▶ Problem details: Pictures don't belong in the copy; print all the records exactly.

(Records drawn from a dataset)
______
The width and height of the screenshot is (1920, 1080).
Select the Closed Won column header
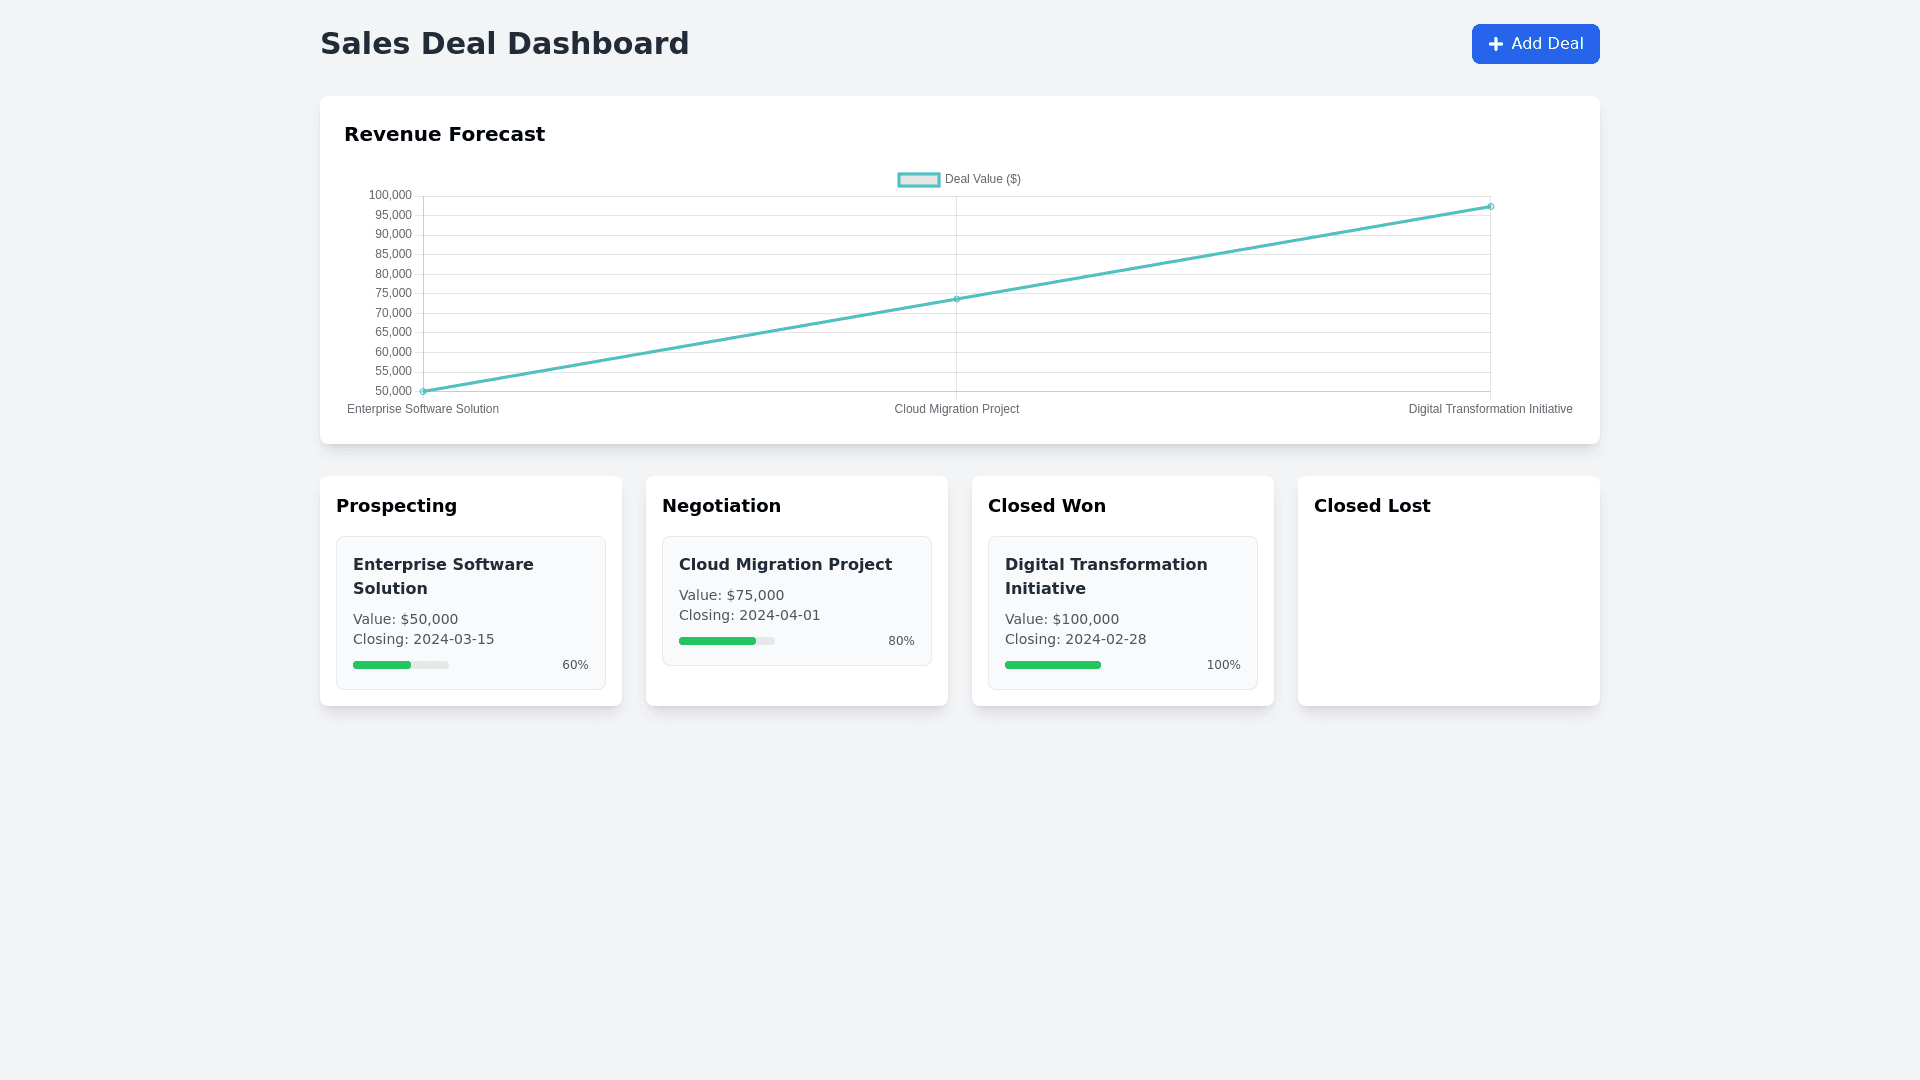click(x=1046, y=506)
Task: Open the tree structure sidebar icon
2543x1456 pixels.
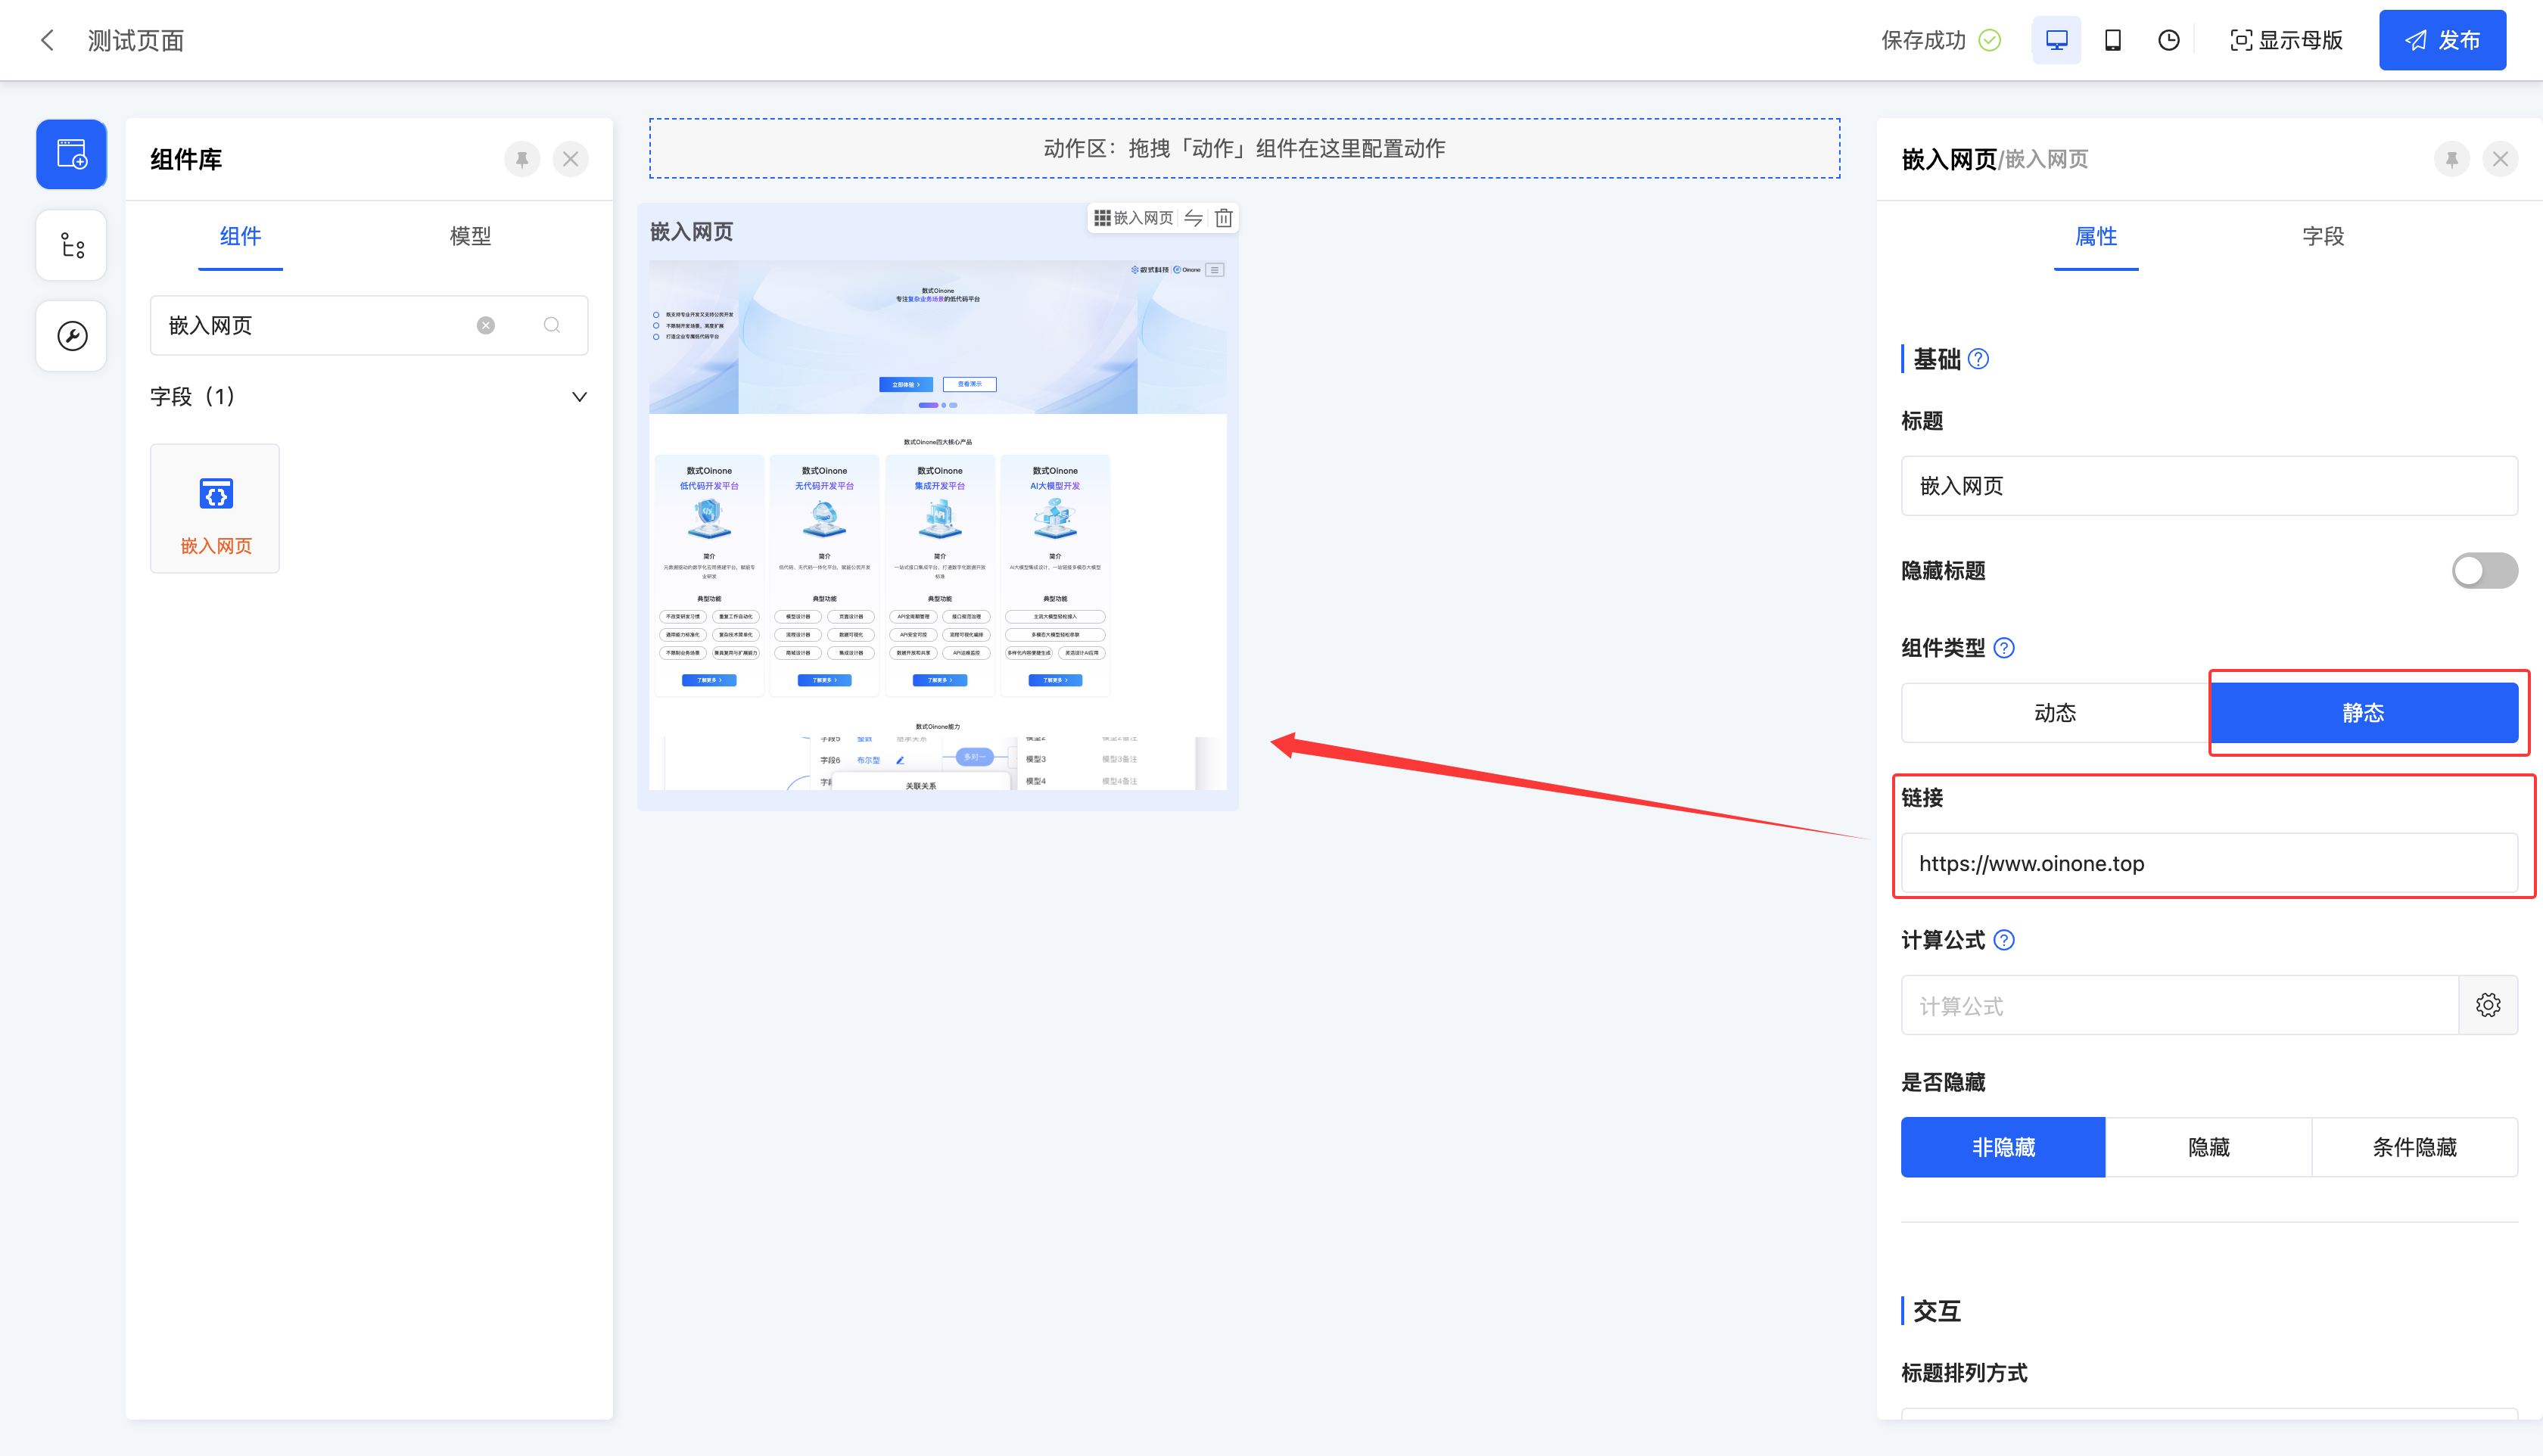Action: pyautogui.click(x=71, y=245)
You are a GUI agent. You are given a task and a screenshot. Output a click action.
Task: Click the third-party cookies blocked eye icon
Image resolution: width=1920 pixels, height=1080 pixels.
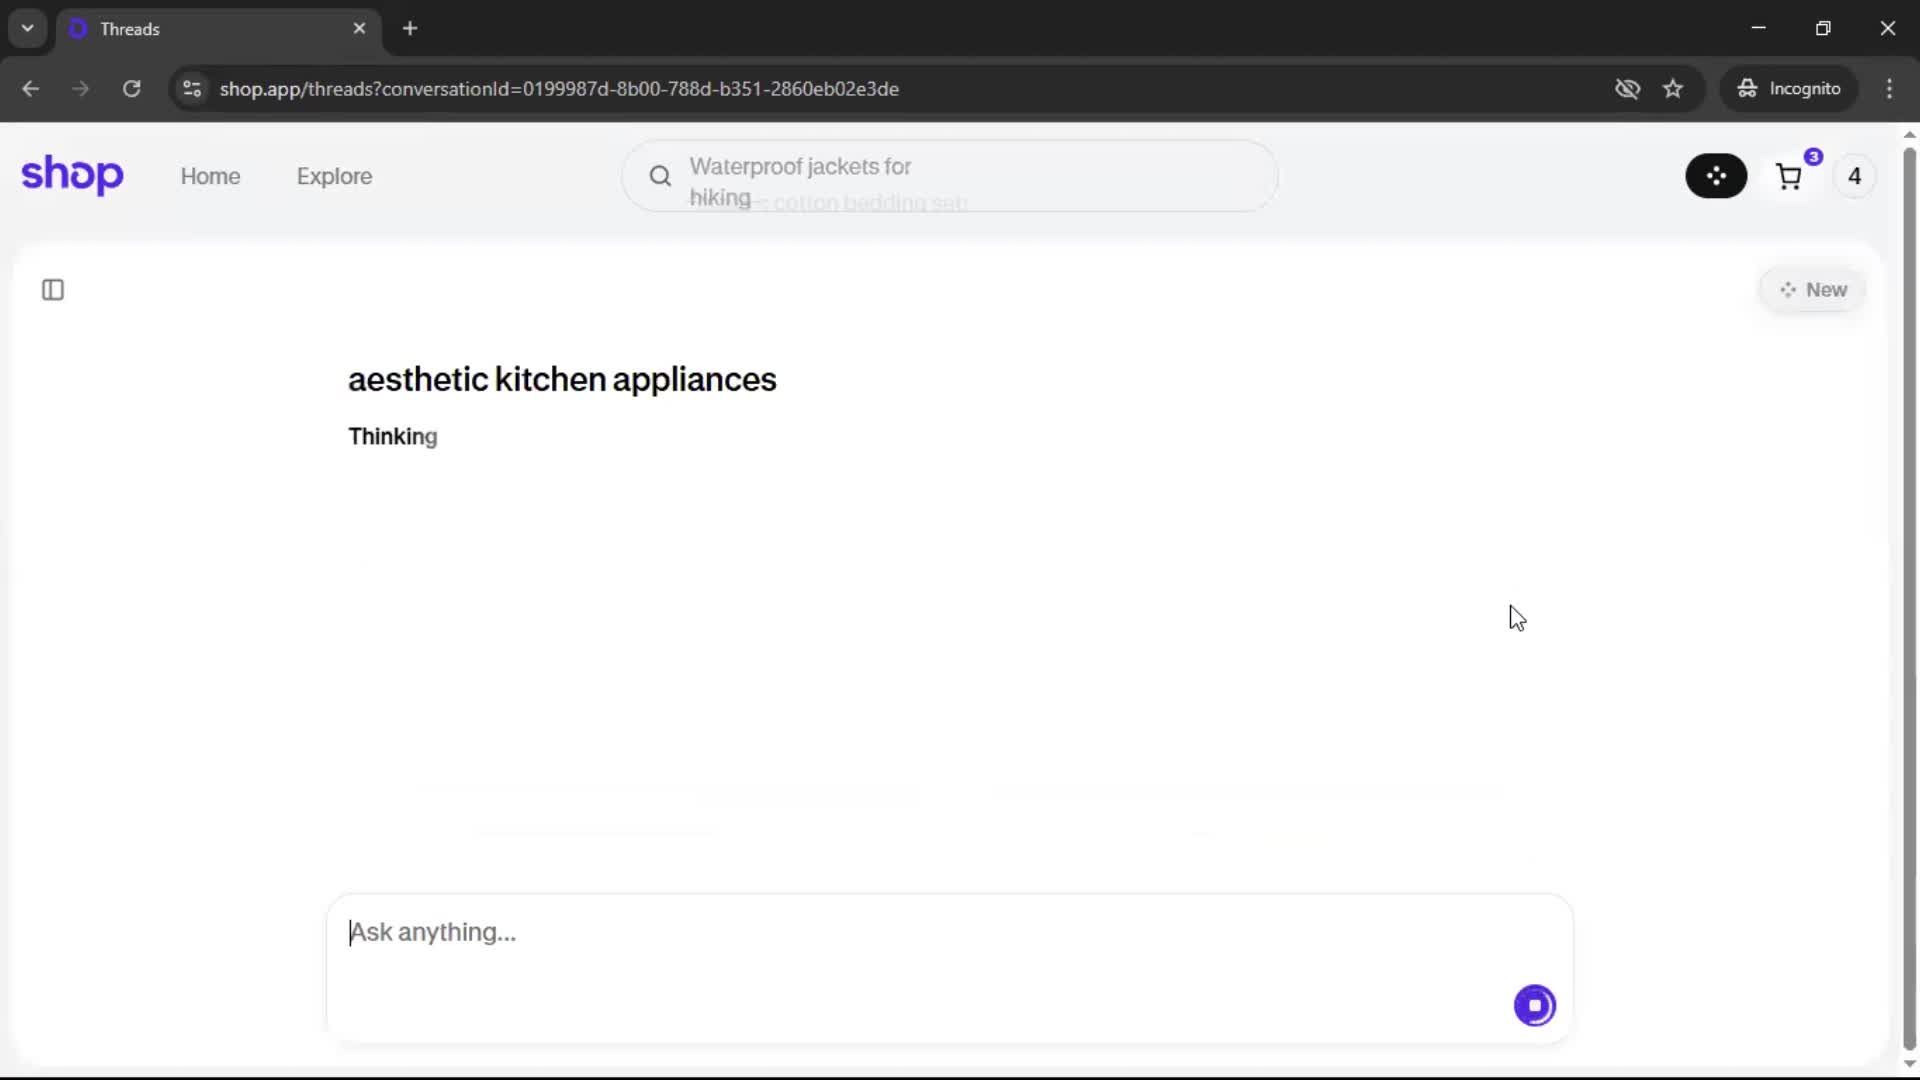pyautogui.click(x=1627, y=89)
______
▶ Written solution:
The width and height of the screenshot is (1920, 1080).
Select the Closed Won column header
click(x=1046, y=506)
Task: Open the tree structure sidebar icon
2543x1456 pixels.
Action: pyautogui.click(x=71, y=245)
You are a GUI agent. You are given a task and a screenshot. Output a click action.
Task: Click the third-party cookies blocked eye icon
Image resolution: width=1920 pixels, height=1080 pixels.
pyautogui.click(x=1627, y=89)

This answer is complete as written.